• [Directions] Where a line of the data holds the word "will", copy that line.

Stored data:
--------------------------------
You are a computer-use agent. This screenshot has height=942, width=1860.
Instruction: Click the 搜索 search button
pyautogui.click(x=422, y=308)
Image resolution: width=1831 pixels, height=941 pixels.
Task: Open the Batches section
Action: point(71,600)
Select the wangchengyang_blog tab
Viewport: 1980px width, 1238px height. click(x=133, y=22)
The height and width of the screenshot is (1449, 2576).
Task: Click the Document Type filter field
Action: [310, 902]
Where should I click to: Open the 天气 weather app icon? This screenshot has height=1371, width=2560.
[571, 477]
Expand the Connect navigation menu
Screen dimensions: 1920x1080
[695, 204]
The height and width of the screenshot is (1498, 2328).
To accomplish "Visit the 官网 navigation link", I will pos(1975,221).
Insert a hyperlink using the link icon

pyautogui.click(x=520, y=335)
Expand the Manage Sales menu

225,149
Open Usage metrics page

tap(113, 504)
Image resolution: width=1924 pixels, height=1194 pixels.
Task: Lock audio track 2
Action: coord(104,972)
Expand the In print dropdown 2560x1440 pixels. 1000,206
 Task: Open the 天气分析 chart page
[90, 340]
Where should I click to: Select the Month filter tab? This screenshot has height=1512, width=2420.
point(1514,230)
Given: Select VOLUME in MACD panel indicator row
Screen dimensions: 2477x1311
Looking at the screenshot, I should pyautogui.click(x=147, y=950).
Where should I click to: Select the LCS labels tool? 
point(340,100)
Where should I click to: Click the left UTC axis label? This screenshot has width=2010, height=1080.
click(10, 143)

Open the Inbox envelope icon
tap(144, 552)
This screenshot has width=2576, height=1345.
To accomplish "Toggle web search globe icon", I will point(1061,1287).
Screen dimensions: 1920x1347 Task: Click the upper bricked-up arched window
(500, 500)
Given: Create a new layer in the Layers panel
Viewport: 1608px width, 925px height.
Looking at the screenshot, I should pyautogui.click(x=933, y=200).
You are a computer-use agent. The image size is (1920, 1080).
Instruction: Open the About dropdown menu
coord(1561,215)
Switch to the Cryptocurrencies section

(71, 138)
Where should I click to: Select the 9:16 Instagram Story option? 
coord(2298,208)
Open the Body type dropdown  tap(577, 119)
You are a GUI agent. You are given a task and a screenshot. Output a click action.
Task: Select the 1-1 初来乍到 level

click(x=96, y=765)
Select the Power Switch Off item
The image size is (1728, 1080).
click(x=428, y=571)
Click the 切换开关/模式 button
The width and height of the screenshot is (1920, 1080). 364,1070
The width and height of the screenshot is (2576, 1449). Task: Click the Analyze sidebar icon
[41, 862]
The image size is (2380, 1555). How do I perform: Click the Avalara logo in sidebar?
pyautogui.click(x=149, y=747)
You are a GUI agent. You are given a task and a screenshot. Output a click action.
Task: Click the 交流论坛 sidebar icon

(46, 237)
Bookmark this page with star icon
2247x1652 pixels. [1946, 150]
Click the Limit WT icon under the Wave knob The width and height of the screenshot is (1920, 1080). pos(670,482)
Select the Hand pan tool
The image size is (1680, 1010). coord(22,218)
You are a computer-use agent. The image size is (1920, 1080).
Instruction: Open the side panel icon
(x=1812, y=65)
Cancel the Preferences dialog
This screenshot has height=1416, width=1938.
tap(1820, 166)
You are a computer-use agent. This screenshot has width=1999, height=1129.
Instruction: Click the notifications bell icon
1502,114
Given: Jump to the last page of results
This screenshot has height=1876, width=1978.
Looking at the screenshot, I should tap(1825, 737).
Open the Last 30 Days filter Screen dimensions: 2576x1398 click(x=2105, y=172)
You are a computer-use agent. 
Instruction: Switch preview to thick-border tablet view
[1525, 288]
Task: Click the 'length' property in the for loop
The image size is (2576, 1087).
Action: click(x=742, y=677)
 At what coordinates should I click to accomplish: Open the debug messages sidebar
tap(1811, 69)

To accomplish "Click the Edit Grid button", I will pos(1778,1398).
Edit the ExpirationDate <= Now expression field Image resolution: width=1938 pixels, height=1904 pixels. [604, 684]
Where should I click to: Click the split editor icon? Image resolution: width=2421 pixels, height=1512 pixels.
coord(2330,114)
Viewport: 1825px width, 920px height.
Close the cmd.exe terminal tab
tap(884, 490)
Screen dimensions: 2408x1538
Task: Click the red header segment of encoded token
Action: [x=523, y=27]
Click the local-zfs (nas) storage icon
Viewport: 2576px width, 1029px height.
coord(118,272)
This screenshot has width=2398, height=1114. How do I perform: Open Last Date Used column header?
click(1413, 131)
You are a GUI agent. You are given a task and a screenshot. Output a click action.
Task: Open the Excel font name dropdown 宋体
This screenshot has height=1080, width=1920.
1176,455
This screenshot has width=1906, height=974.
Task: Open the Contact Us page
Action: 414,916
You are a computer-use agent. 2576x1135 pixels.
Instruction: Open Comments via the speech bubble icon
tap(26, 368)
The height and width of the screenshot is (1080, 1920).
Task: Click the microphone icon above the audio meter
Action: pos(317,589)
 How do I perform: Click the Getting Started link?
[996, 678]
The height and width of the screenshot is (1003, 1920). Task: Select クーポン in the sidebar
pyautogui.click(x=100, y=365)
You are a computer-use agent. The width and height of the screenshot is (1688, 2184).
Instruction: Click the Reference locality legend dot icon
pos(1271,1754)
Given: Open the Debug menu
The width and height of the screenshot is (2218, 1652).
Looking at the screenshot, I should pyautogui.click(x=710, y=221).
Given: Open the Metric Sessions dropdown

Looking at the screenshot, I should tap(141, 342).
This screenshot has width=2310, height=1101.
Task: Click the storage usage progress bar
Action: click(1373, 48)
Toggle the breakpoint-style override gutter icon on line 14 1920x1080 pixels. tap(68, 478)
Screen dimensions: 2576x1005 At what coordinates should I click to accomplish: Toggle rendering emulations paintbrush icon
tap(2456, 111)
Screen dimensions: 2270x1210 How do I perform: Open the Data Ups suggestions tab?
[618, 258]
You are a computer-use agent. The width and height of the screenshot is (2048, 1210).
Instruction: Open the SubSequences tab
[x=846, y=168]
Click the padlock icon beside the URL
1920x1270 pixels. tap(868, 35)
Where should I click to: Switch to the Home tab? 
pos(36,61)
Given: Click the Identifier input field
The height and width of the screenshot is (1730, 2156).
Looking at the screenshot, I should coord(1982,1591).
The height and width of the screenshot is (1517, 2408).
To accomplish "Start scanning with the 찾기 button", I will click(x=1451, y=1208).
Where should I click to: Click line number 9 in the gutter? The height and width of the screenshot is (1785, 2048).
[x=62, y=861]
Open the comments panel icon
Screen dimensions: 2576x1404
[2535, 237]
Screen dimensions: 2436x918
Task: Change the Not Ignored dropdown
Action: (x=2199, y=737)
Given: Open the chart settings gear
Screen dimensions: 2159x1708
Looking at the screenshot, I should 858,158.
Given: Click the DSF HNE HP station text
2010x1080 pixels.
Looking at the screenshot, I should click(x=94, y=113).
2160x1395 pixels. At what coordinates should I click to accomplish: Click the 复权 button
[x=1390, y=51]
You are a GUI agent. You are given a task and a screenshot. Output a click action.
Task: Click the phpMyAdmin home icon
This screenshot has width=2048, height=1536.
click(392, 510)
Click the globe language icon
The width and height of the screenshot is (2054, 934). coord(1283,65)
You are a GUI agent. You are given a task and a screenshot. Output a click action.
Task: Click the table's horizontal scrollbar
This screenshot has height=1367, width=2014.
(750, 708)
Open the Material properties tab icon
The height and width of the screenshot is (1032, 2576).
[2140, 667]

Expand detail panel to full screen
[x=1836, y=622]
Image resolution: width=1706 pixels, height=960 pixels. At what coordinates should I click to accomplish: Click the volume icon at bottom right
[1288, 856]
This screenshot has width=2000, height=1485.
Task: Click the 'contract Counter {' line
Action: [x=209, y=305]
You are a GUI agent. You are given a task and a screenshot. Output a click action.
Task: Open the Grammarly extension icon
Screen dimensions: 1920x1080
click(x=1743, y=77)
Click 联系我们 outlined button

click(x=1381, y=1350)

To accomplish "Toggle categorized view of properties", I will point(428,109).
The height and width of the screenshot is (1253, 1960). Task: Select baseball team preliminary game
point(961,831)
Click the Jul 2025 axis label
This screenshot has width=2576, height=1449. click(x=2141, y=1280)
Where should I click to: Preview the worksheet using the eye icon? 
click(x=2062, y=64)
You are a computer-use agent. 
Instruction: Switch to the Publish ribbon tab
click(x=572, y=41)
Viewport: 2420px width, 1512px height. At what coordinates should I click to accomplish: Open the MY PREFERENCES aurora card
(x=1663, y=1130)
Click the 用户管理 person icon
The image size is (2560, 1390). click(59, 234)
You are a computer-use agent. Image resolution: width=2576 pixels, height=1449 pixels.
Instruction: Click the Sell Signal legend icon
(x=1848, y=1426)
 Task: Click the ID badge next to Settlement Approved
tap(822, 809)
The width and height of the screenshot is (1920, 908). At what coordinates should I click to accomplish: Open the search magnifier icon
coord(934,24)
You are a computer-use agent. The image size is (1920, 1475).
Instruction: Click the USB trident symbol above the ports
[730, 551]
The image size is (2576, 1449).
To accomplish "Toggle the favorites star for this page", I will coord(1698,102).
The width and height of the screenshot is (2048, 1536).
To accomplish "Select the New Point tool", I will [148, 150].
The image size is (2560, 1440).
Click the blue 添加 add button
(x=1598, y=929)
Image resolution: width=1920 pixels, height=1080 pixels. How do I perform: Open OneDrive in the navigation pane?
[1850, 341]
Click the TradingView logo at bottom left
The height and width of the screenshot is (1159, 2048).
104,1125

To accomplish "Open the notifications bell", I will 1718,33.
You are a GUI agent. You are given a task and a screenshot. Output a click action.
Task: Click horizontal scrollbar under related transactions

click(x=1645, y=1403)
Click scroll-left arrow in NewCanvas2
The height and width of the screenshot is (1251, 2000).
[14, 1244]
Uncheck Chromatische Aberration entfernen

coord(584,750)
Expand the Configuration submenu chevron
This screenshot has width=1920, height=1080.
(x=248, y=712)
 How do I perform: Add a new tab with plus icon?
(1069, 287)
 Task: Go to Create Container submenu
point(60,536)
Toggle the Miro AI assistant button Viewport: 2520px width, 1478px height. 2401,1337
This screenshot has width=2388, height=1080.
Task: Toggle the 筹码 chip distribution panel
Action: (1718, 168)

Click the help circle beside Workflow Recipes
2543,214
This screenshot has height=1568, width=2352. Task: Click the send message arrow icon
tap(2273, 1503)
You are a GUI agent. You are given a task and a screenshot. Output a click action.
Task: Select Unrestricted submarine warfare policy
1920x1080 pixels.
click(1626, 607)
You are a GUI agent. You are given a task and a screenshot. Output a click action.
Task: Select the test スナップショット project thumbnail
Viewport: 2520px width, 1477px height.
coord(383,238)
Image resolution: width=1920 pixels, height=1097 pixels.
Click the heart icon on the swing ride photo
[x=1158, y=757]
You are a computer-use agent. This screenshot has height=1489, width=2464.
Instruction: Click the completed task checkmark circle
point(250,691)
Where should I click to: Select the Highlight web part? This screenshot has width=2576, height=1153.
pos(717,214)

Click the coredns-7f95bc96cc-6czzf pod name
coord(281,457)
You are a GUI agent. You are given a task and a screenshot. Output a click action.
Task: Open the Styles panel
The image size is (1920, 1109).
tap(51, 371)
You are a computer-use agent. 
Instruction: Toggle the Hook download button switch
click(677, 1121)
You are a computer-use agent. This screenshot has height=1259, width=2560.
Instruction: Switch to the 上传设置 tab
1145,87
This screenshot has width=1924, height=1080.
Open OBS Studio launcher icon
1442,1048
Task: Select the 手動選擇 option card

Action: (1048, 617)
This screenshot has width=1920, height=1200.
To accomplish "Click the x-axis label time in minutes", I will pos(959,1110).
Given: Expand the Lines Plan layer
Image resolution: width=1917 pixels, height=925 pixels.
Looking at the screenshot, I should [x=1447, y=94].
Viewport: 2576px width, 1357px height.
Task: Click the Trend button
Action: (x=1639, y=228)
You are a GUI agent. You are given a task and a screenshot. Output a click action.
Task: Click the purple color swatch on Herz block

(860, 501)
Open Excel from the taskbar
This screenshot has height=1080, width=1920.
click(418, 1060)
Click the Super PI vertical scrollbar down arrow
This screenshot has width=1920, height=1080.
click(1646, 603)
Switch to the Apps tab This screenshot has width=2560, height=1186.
--------------------------------
• [Completed task]
To accomplish "Visit the 官网 navigation link", I will pos(1975,221).
To accomplish "Toggle web search globe icon", I will point(1061,1287).
To accomplish "Click the Edit Grid button", I will pos(1778,1398).
To accomplish "Start scanning with the 찾기 button", I will click(x=1451, y=1208).
To accomplish "Toggle categorized view of properties", I will point(428,109).
To accomplish "Toggle the favorites star for this page", I will coord(1698,102).
To accomplish "Select the New Point tool", I will [148, 150].
To accomplish "Open the notifications bell", I will 1718,33.
To accomplish "Click the x-axis label time in minutes", I will pos(959,1110).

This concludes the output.